» **Exercise brief**
Set down, character for character, everything in the records below from the line holding "Format as currency with dollar icon" down to the line holding "Open the Extensions view", and no other line.

» **Source material**

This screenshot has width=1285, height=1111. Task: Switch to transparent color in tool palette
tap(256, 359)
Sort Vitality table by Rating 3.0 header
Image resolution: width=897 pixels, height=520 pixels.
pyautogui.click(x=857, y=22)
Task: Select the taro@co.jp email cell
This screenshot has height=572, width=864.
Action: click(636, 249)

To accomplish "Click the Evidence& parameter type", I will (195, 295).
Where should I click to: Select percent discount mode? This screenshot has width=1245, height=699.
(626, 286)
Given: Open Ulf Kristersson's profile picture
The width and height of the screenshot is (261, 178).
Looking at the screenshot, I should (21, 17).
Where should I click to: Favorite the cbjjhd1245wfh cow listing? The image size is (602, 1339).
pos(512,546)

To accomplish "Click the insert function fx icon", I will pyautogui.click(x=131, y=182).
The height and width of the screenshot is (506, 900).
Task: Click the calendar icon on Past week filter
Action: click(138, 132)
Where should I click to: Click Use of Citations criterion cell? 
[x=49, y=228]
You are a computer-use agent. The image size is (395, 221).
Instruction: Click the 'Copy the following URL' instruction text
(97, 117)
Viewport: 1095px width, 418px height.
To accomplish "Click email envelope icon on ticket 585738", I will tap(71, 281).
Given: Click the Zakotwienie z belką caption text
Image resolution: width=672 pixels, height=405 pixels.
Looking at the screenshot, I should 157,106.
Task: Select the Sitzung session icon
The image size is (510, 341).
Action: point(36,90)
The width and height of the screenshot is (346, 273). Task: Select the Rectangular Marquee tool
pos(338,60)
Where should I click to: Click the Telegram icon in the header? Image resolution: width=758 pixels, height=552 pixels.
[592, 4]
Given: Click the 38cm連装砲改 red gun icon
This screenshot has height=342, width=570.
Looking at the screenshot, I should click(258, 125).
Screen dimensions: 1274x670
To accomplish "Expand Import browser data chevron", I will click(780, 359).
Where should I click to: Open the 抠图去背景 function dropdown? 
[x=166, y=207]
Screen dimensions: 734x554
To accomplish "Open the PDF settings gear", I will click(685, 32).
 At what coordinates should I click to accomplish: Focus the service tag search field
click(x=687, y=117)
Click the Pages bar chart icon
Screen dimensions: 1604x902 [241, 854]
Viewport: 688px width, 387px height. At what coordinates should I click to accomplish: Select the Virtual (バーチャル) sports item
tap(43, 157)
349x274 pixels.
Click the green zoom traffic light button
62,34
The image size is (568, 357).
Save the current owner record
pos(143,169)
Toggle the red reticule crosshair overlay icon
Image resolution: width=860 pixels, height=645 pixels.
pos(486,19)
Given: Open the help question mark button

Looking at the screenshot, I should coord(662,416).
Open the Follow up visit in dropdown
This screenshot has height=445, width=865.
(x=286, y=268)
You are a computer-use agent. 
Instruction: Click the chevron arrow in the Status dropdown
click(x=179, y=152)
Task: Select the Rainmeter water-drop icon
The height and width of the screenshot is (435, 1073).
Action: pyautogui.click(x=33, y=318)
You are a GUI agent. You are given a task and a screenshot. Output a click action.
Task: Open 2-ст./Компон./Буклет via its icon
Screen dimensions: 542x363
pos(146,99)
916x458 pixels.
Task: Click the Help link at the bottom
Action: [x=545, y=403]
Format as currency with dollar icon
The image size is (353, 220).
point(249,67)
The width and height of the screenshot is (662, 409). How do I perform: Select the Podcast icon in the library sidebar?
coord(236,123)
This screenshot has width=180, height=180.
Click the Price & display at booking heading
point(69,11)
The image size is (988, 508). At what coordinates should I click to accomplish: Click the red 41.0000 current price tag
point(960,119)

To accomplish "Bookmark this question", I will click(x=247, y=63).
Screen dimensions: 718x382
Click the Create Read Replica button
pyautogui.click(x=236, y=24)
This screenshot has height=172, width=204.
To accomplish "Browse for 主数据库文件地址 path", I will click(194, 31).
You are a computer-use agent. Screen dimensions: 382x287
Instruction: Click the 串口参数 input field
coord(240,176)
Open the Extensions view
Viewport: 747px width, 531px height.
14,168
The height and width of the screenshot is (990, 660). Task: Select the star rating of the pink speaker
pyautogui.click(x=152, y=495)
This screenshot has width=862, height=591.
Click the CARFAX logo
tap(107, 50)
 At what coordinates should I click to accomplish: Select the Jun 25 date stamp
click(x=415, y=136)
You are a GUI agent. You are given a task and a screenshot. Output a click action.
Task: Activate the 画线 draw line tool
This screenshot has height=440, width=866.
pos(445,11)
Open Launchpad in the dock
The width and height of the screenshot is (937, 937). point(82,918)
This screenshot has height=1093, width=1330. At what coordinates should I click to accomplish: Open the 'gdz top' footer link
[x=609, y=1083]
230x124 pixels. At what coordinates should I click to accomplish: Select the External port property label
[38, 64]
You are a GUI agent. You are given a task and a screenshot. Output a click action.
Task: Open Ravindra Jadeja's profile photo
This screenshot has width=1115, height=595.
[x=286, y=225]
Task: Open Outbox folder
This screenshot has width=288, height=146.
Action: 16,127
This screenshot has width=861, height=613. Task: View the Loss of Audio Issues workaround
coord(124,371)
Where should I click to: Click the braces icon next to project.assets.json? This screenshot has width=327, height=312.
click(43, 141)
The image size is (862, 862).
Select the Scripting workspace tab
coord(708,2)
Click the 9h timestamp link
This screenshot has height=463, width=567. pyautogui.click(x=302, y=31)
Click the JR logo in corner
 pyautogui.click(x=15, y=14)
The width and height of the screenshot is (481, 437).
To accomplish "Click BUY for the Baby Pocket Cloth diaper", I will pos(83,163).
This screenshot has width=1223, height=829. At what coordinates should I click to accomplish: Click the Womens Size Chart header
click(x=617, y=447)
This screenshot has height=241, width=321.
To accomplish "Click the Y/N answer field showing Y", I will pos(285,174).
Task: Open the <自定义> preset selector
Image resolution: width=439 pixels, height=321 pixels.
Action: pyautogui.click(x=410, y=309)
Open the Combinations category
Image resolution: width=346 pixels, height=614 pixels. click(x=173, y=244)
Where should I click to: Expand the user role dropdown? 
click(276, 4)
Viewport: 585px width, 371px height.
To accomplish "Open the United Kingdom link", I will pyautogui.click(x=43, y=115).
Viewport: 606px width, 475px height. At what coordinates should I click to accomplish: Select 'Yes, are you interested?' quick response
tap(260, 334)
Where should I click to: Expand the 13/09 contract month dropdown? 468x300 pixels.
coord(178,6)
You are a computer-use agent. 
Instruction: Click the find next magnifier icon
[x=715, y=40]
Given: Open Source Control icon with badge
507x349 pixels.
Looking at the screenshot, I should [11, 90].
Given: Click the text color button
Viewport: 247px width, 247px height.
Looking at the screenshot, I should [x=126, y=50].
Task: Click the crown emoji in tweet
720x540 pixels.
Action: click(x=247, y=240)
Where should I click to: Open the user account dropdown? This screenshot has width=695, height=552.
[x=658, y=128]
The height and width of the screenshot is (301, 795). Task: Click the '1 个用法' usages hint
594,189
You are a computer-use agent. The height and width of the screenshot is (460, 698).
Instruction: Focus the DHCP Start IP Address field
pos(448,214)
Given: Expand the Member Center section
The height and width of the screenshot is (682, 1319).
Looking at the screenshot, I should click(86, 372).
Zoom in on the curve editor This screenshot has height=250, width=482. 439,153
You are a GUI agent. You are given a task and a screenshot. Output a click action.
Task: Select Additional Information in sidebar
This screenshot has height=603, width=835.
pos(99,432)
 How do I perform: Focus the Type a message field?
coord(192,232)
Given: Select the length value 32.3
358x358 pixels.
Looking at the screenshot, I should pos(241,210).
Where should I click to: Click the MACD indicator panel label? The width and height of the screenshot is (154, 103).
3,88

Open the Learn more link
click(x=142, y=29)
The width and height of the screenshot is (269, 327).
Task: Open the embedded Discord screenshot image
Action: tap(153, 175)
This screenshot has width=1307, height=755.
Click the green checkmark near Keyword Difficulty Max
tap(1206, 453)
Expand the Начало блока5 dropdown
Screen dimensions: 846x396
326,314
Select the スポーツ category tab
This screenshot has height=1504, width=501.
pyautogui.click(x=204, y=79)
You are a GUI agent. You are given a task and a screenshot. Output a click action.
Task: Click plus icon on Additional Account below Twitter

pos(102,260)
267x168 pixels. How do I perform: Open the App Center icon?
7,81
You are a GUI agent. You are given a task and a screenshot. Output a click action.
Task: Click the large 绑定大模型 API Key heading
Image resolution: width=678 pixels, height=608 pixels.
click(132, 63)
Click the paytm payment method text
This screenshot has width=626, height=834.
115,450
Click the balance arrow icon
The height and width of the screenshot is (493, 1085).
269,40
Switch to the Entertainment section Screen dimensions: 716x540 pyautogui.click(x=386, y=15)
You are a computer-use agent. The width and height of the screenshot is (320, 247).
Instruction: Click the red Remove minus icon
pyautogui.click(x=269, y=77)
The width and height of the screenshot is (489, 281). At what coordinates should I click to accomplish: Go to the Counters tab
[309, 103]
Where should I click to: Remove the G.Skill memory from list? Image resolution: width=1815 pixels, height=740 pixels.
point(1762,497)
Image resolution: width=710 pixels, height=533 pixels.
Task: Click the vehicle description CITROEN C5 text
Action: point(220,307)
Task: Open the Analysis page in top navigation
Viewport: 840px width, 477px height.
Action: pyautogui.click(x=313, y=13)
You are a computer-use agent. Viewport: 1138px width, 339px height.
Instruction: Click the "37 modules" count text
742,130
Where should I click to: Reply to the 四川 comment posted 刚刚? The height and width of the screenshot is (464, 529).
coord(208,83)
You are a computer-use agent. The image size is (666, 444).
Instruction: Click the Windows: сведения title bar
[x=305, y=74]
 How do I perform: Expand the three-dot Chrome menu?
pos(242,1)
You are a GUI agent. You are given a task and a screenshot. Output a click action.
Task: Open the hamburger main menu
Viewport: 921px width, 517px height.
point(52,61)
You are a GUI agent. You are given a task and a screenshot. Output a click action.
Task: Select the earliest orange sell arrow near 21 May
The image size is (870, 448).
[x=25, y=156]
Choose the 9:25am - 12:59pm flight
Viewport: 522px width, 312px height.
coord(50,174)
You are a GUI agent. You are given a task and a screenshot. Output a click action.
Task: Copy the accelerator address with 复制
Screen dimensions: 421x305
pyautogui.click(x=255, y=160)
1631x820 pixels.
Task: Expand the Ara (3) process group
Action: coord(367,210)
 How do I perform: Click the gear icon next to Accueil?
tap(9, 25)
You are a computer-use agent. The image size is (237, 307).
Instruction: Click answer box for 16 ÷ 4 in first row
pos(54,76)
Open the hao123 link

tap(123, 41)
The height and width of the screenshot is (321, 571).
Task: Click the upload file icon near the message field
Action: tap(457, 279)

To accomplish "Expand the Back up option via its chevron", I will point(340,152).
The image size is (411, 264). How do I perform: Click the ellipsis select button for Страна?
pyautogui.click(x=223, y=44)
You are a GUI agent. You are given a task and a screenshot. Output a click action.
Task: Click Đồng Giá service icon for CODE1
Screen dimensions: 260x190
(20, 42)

» **Solved problem**
Format as currency with dollar icon
The image size is (353, 220).
point(249,67)
The width and height of the screenshot is (662, 409). How do I perform: Select the Podcast icon in the library sidebar?
coord(236,123)
This screenshot has width=180, height=180.
Click the Price & display at booking heading
point(69,11)
The image size is (988, 508). At what coordinates should I click to accomplish: Click the red 41.0000 current price tag
point(960,119)

To accomplish "Bookmark this question", I will click(x=247, y=63).
Screen dimensions: 718x382
Click the Create Read Replica button
pyautogui.click(x=236, y=24)
This screenshot has height=172, width=204.
To accomplish "Browse for 主数据库文件地址 path", I will click(194, 31).
You are a computer-use agent. Screen dimensions: 382x287
Instruction: Click the 串口参数 input field
coord(240,176)
Open the Extensions view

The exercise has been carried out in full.